▸ HOW TO COMPLETE THIS TASK:
Where the word "agent" shows up in the entries below, please copy the whole line.
═══
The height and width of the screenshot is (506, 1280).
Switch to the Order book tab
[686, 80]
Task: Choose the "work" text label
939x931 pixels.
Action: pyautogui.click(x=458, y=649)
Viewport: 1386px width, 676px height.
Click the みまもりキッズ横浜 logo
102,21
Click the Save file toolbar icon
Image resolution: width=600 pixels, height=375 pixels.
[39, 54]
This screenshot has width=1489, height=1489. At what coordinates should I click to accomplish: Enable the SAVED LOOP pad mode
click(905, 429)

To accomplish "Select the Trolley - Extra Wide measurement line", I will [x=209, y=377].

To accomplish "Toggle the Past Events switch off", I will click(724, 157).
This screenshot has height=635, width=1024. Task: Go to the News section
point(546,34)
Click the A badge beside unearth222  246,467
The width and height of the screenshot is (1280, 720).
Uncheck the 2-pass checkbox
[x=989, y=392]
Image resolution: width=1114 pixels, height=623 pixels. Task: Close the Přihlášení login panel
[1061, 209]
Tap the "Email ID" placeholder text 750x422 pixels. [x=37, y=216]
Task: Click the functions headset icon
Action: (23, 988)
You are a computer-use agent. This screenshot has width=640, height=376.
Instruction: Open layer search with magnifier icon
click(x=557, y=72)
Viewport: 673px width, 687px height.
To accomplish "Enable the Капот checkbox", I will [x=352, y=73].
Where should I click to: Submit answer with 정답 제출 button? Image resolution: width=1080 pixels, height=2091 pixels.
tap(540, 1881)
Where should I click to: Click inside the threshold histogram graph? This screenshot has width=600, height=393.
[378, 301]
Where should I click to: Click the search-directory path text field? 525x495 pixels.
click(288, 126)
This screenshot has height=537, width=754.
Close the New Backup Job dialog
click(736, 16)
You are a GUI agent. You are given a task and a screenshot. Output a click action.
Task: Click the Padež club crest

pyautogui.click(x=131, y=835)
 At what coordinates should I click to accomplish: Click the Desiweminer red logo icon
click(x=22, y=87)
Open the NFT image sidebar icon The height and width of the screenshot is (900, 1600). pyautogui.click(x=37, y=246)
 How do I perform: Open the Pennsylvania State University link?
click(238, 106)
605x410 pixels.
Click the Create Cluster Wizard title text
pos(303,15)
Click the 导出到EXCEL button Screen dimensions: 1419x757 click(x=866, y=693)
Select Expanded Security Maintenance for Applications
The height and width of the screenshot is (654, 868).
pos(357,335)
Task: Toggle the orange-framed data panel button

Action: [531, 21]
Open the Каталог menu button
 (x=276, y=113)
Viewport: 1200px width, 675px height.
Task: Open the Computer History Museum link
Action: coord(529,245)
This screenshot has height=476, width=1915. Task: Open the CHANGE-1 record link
═══
▸ OUTPUT FOR THIS EXERCISE:
You are a computer-use agent. This screenshot has width=640, height=376.
You are a GUI agent. You are given a task and a screenshot. Output a click action.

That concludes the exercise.